Lotus

A profiling tool for the preprocessing stage of machine learning pipelines

We introduce Lotus, a profiling tool for machine learning (ML) preprocessing pipelines defined using PyTorch's DataLoader.

Lotus is an easy-to-use, low overhead, and visualization-ready profiler specialized for the widely used PyTorch DataLoader preprocessing library.

News:

[Nov 2024] [Slides] Talk - Leveraging Lotus to evaluate CPU SKUs for AI/ML servers @ HotInfra 2024 (co-located with SOSP'24)
[Oct 2024] [Slides] Talk - Lotus presented to Intel Processor Architecture Research (PAR) Lab
[Sep 2024] [PDF] Paper - Lotus accepted to HotInfra 2024 (co-located with SOSP'24)!
[Sep 2024] [Slides] Talk - Lotus: Evaluate your ML preprocessing pipelines at framework and CPU arch-level @ IISWC 2024!
[Aug 2024] Lotus won a 🏆 Best Paper Nomination in IISWC 2024!
[Aug 2024] Lotus artifact won Available, Reviewed, and Reproduced badges according to IEEE Badges!
[Jul 2024] [PDF] Paper - Lotus accepted to IISWC 2024!

Quick links

About Lotus
Cite Lotus
Replicate IISWC24 paper experiments
Get Lotus
Use Lotus
Concrete examples
- Example for LotusTrace
- Example for LotusMap
Limitations of Lotus
Acknowledgment
License
Contact

About Lotus

Lotus employs two novel approaches:

LotusTrace - An instrumentation methodology for the PyTorch library, which enables fine-grained elapsed time profiling with minimal time and storage overheads.
LotusMap - A mapping methodology to reconstruct a mapping between Python functions and the underlying C++ functions they call, effectively linking high-level Python functions with low-level hardware counters.

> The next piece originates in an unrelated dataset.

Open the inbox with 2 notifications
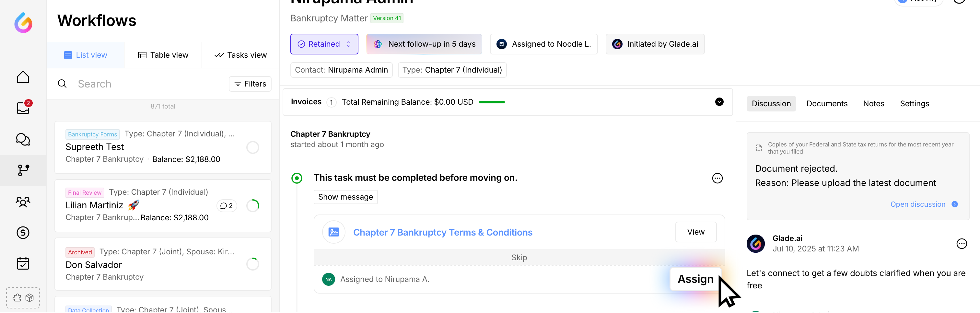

Above combination is powerful as it allows enables users to better reason about their pipeline’s performance, both at the level of preprocessing operations and their performance on hardware resource usage.

Cite Lotus

@INPROCEEDINGS{lotus-iiswc24,
 title={{Lotus: Characterization of Machine Learning Preprocessing Pipelines via Framework and Hardware Profiling}}, 
 author={Bachkaniwala, Rajveer and Lanka, Harshith and Rong, Kexin and Gavrilovska, Ada},
 booktitle={2024 IEEE International Symposium on Workload Characterization (IISWC)},
 year={2024}
}

@INPROCEEDINGS{lotus-hotinfra24,
 title={{Lotus: Characterize Architecture Level CPU-based Preprocessing in Machine Learning Pipelines}}, 
 author={Bachkaniwala, Rajveer and Lanka, Harshith and Rong, Kexin and Gavrilovska, Ada},
 booktitle={The 2nd Workshop on Hot Topics in System Infrastructure (HotInfra’24), co-located with SOSP’24, November 3, 2024, Austin, TX, USA},
 year={2024}
}

Replicate IISWC24 paper experiments

For replicating the key experiments in our paper presented at the 2024 IEEE International Symposium on Workload Characterization (IISWC'24), refer to the SETUP.md and REPLICATE.md files. You can also refer to the appendix of our paper.

How to get Lotus

Clone this repository

Get submodules:

git submodule update --init --recursive

Create a conda environment

conda create -n Lotus python=3.10
conda activate Lotus

Install Intel VTune from here and activate it as Intel descsribes.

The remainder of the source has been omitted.